Aneka Wastra Nusantara
Secara material, ANJANGSANA merangkum kekayaan tekstil Nusantara dari Palembang, Pekalongan, Cirebon, Solo, Tuban, hingga Subak. Rancangannya terasa luwes, namun tetap berstruktur, dan finishing yang prima. Detail craft seperti jalinan kancing, keliman ber outline, hingga bros bagai petikan serumpun kembang, membuat setiap busana berdiri sebagai karya desain yang ditangani dengan serius, meski dibalut nuansa kasual yang bersahaja.


Styling dan Restyling
Spirit styling dan restyling menjadi kunci utama koleksi ini. Setiap item dirancang agar dapat berdiri sendiri, mudah dipadukan dengan isi lemari personal pemakainya. Filosofinya sederhana namun penting, wastra tidak harus selalu tampil formal. Ia bisa hidup dalam keseharian, tanpa kehilangan kandungan estetika Nusantara.

Wastra Produksi Tangan
Keunikan SUDIMAMPIR juga terletak pada keberanian bermain warna dan jenis bahan, saling ditabrakkan, benar-benar se-Indonesia dalam satu rancangan. Su Yin dengan preferensi palet monokrom yang redup, bertemu dengan Didi Budiardjo yang ekspresif dan penuh perayaan hidup. Perbedaan ini justru melahirkan harmoni seru di SUDIMAPIR. Dengan prinsip seasonless, genderless, dan timeless, SUDIMAMPIR juga menegaskan komitmennya pada kualitas. Tidak ada kain printing, seluruh wastra dipilih dan diolah dengan penuh pertimbangan, termasuk batik cap yang tetap dijunjung sebagai produk kerakyatan bernilai.

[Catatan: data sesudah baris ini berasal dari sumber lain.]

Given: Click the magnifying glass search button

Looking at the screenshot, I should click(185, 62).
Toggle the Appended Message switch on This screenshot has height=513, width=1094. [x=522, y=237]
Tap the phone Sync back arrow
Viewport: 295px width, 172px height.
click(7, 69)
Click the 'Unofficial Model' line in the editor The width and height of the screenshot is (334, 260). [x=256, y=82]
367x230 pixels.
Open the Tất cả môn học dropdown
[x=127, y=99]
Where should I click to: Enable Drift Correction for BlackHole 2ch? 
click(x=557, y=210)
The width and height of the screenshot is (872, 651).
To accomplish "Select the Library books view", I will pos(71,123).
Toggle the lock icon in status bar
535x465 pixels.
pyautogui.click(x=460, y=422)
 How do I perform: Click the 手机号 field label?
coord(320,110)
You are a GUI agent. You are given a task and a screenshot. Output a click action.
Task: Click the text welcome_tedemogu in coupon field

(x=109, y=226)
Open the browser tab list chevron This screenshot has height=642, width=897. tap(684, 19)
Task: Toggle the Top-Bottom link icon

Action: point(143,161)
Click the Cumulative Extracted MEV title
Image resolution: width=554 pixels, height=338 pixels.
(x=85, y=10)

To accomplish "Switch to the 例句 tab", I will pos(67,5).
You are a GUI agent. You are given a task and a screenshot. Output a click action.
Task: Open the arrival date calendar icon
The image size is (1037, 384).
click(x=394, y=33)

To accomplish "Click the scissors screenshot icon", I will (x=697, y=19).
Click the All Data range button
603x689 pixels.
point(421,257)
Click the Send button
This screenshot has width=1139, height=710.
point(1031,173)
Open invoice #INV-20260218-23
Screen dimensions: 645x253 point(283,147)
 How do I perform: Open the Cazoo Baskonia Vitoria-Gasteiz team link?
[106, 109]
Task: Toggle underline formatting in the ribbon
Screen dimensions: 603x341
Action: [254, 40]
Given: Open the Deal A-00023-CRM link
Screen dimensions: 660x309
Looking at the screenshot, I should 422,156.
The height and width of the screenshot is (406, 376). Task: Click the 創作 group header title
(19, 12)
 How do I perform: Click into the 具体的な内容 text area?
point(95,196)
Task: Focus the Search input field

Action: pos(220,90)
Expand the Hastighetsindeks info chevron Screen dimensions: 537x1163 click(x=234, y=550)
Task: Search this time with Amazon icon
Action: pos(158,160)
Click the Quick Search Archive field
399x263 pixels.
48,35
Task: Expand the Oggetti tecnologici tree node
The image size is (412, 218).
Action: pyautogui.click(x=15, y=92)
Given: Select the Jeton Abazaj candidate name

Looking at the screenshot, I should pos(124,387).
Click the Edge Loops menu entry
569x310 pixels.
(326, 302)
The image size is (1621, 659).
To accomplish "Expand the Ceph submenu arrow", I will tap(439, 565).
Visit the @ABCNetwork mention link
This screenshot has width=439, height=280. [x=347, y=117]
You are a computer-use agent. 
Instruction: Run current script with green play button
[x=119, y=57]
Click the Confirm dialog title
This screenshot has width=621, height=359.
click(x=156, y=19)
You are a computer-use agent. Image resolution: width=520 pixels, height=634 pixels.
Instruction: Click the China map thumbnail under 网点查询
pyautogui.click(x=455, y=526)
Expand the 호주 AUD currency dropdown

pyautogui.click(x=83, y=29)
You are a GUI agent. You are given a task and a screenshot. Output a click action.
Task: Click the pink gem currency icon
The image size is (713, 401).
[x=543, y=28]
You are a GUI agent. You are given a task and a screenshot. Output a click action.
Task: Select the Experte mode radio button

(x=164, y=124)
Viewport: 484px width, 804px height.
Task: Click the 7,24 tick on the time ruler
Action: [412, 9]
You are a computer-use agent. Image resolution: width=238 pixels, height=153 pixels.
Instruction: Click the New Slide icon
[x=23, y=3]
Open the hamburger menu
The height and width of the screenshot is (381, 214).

Eksklusif di LaFlo Menteng
Setiap busana dibuat terbatas, bahkan satu kain untuk satu rancangan, menjadikannya pilihan bagi mereka yang ingin tampil unik tanpa harus berpakaian seragam. Selain itu, tingkat eksklusivitas juga terjaga. Presentasi hanya berlangsung dua hari, tamu diatur hanya tiga orang per jam di LaFlo Menteng, pembatasan ini membuat para high-society semakin tereksklusivkan.